- Raw data:

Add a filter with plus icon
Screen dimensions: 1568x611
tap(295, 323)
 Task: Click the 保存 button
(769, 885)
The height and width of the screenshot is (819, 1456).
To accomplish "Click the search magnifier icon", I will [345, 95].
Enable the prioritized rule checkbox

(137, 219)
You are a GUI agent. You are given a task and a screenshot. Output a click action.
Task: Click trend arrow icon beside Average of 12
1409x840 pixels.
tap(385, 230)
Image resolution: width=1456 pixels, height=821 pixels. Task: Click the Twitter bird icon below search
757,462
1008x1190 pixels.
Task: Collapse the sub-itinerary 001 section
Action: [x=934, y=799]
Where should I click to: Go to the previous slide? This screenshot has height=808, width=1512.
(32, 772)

- About this exercise: A faithful transcription of all the material is what this exercise calls for.

- Expected answer:
Add a filter with plus icon
Screen dimensions: 1568x611
tap(295, 323)
 Task: Click the 保存 button
(769, 885)
The height and width of the screenshot is (819, 1456).
To accomplish "Click the search magnifier icon", I will [345, 95].
Enable the prioritized rule checkbox

(137, 219)
You are a GUI agent. You are given a task and a screenshot. Output a click action.
Task: Click trend arrow icon beside Average of 12
1409x840 pixels.
tap(385, 230)
Image resolution: width=1456 pixels, height=821 pixels. Task: Click the Twitter bird icon below search
757,462
1008x1190 pixels.
Task: Collapse the sub-itinerary 001 section
Action: [x=934, y=799]
Where should I click to: Go to the previous slide? This screenshot has height=808, width=1512.
(32, 772)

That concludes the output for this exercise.